Inter-chromosomal k-mer distances

BACKGROUND: Inversion Symmetry is a generalization of the second Chargaff rule, stating that the count of a string of k nucleotides on a single chromosomal strand equals the count of its inverse (reverse-complement) k-mer. It holds for many species, both eukaryotes and prokaryotes, for ranges of k which may vary from 7 to 10 as chromosomal lengths vary from 2Mbp to 200 Mbp. Building on this formalism we introduce the concept of k-mer distances between chromosomes. We formulate two k-mer distance measures, D(1) and D(2), which depend on k. D(1) takes into account all k-mers (for a single k) appearing on single strands of the two compared chromosomes, whereas D(2) takes into account both strands of each chromosome.
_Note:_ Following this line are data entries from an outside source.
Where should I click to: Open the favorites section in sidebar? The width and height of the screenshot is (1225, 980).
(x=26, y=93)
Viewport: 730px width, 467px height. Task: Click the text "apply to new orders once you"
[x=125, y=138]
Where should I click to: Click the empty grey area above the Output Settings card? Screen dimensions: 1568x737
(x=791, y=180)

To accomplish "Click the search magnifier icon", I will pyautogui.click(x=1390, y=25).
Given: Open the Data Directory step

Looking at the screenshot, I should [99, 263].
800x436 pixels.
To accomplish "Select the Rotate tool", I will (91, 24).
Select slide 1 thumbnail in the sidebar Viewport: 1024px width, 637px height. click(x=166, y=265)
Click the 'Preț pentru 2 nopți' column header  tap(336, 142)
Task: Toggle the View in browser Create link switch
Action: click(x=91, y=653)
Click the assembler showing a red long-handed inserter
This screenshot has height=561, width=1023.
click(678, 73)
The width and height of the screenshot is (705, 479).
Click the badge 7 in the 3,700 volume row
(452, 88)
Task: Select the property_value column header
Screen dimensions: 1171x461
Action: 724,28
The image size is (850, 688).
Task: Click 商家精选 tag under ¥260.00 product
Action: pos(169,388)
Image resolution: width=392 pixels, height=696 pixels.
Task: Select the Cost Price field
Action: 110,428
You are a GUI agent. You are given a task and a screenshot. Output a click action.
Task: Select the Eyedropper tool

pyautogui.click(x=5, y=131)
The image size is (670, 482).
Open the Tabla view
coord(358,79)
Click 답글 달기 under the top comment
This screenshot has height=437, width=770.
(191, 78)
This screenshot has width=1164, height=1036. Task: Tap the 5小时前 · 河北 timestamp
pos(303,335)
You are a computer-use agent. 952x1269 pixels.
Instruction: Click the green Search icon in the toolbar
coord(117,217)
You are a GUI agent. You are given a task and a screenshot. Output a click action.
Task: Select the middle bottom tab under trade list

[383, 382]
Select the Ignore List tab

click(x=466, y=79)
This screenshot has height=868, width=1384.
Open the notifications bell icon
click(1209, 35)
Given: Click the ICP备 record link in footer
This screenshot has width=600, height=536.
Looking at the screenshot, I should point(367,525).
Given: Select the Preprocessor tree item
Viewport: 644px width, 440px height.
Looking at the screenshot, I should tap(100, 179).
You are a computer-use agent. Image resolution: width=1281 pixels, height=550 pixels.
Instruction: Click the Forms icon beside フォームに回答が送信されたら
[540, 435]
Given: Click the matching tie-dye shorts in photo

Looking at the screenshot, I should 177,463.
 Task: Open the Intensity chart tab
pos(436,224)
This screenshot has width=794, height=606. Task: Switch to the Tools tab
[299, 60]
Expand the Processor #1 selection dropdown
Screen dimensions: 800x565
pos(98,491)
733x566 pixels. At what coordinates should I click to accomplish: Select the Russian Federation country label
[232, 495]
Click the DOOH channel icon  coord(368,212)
Both measures reflect dissimilarities in global chromosomal structures. RESULTS: After defining the various distance measures and summarizing their properties, we also define proximities that rely on the existence of synteny blocks between chromosomes of different bacterial strains. Comparing pairs of strains of bacteria, we find negative correlations between synteny proximities and k-mer distances, thus establishing the meaning of the latter as measures of evolutionary distances among bacterial strains. The synteny measures we use are appropriate for closely related bacterial strains, where considerable sections of chromosomes demonstrate high direct or reversed equality. These measures are not appropriate for comparing different bacteria or eukaryotes. K-mer structural distances can be defined for all species. Because of the arbitrariness of strand choices, we employ only the D(2) measure when comparing chromosomes of different species. The results for comparisons of various eukaryotes display interesting behavior which is partially consistent with conventional understanding of evolutionary genomics. In particular, we define ratios of minimal k-mer distances (KDR) between unmasked and masked chromosomes of two species, which correlate with both short and long evolutionary scales. CONCLUSIONS: k-mer distances reflect dissimilarities among global chromosomal structures. They carry information which aggregates all mutations. As such they can complement traditional evolution studies , which mainly concentrate on coding regions. SUPPLEMENTARY INFORMATION: The online version contains supplementary material available at 10.1186/s12864-021-07952-0.